NEW YORK (REUTERS) - Former Australian Prime Minister Julia Gillard was named on Monday to lead the Global Partnership for Education, which is working to help get some 57 million children into schools.
The international initiative is made up of nearly 60 developing countries, donor governments, international organisations, teachers, the private sector, and civil society groups. It was established in 2002 to coordinate a global effort to provide a quality education for children.
In the statement announcing her position as chair of the group's board, she said she was alarmed by a recent sharp decline in donor support and that with "57 million of the world's children still lacking access to a basic education and 250 million children unable to read, write or master simple math, there can be no higher priority". The 57 million figure is based on 2011 data, according to United Nations Educational, Scientific and Cultural Organisation (Unesco).

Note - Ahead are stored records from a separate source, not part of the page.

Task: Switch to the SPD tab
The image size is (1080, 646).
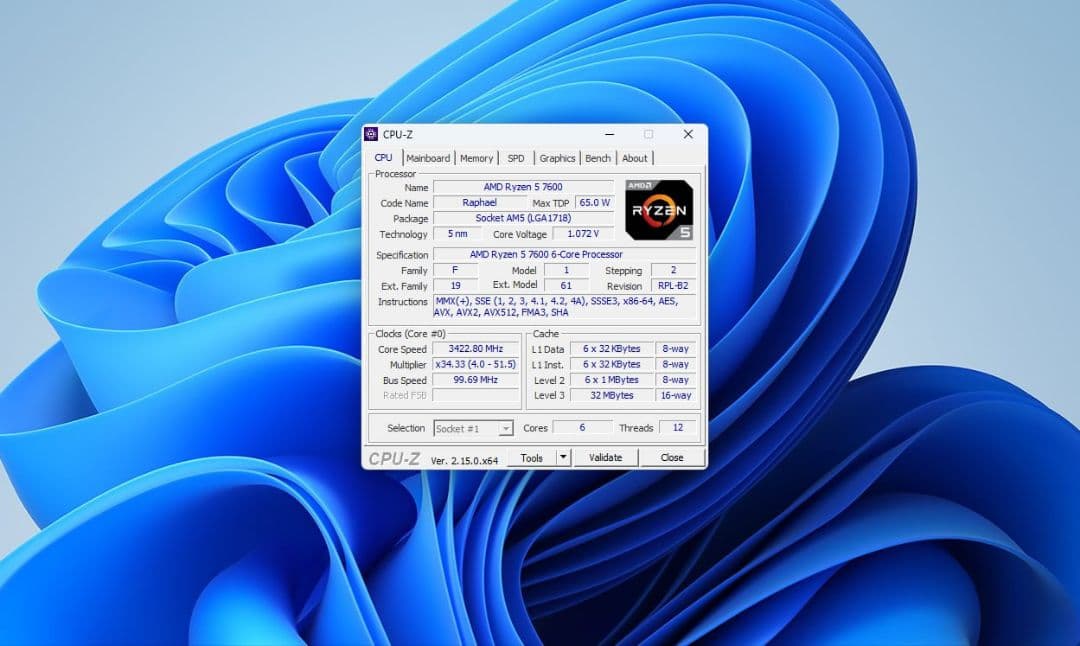Action: pos(515,157)
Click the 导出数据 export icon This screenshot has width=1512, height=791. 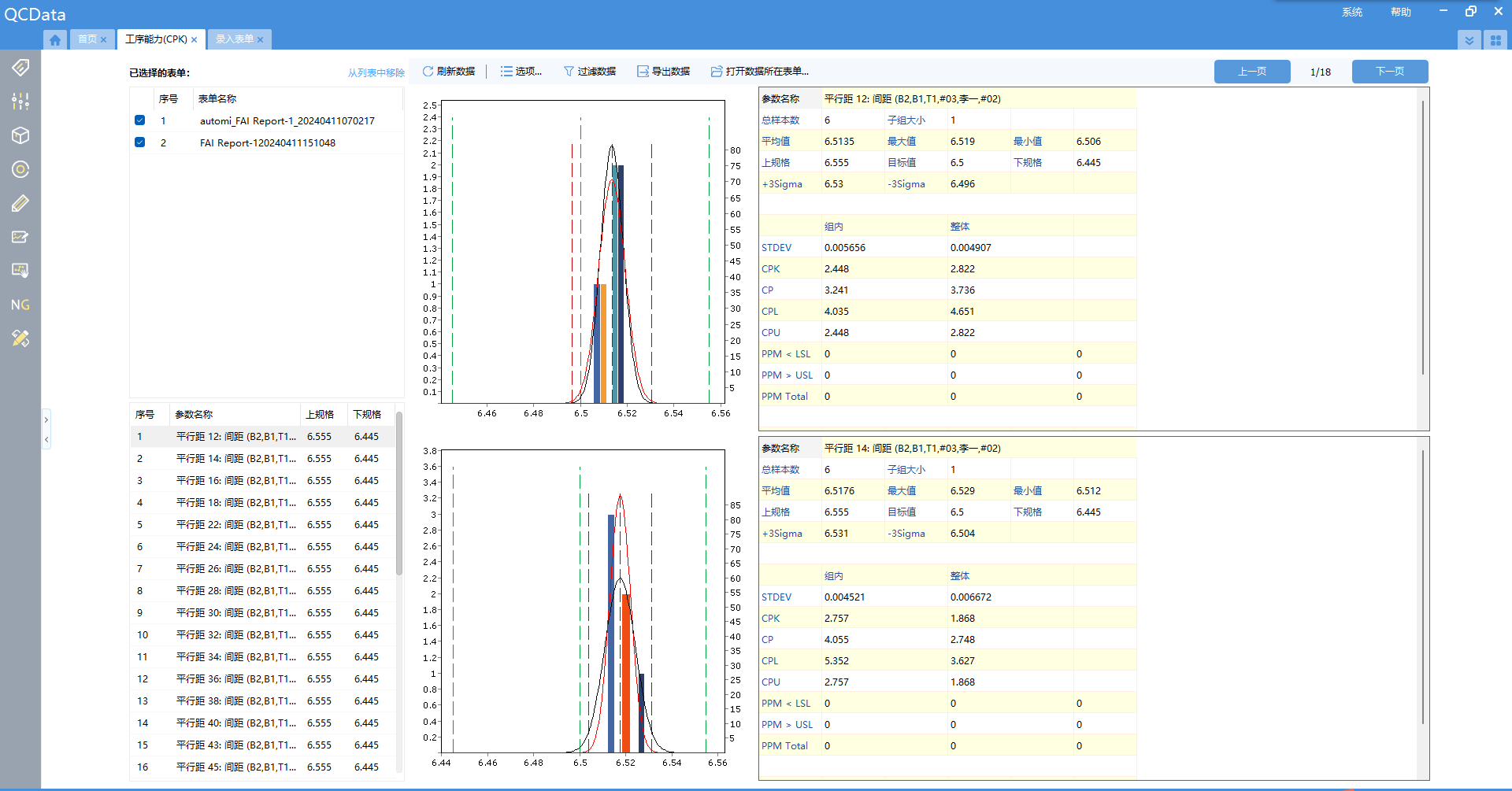(x=643, y=72)
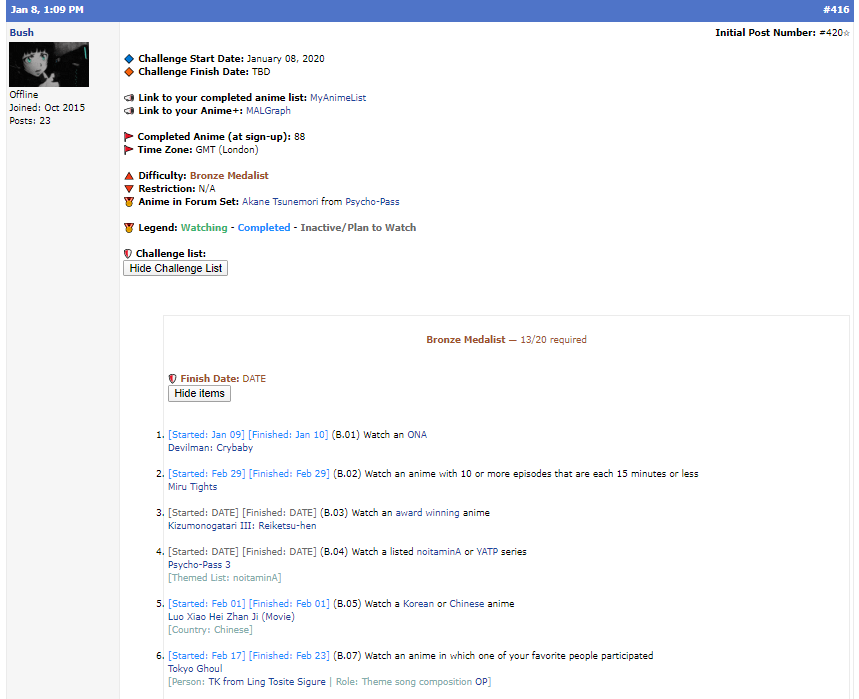Click the pointing hand icon beside completed anime list

point(129,98)
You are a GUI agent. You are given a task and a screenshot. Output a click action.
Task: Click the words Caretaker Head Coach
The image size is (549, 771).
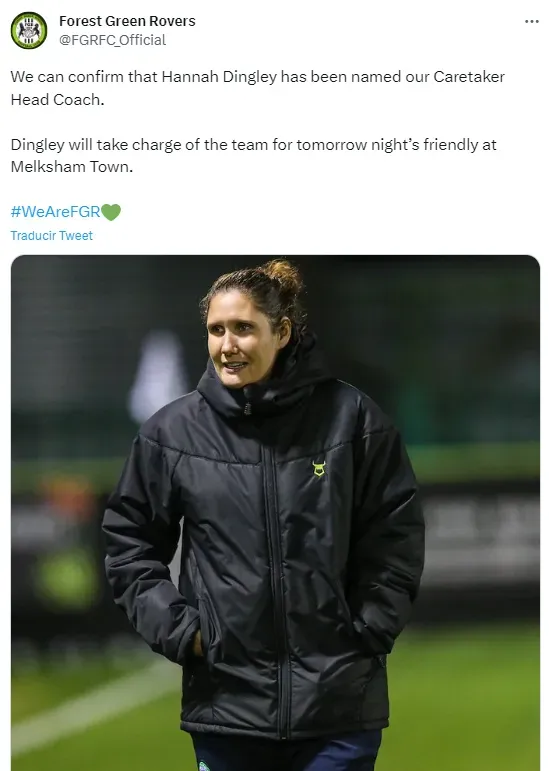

Ms Gillard was ousted as prime minister after three years by her party in June and left politics in September. She has been writing her memoirs and in October 2013 was named a nonresident senior fellow at the Center for Universal Education by the Washington-based think tank Brookings Institution.
Her experience in global education includes co-chairing United Nations (UN) Secretary-General Ban Ki-moon's Millennium Development Goals Advocacy Group in 2012 and 2013. She focused on universal primary education and gender equality and female empowerment.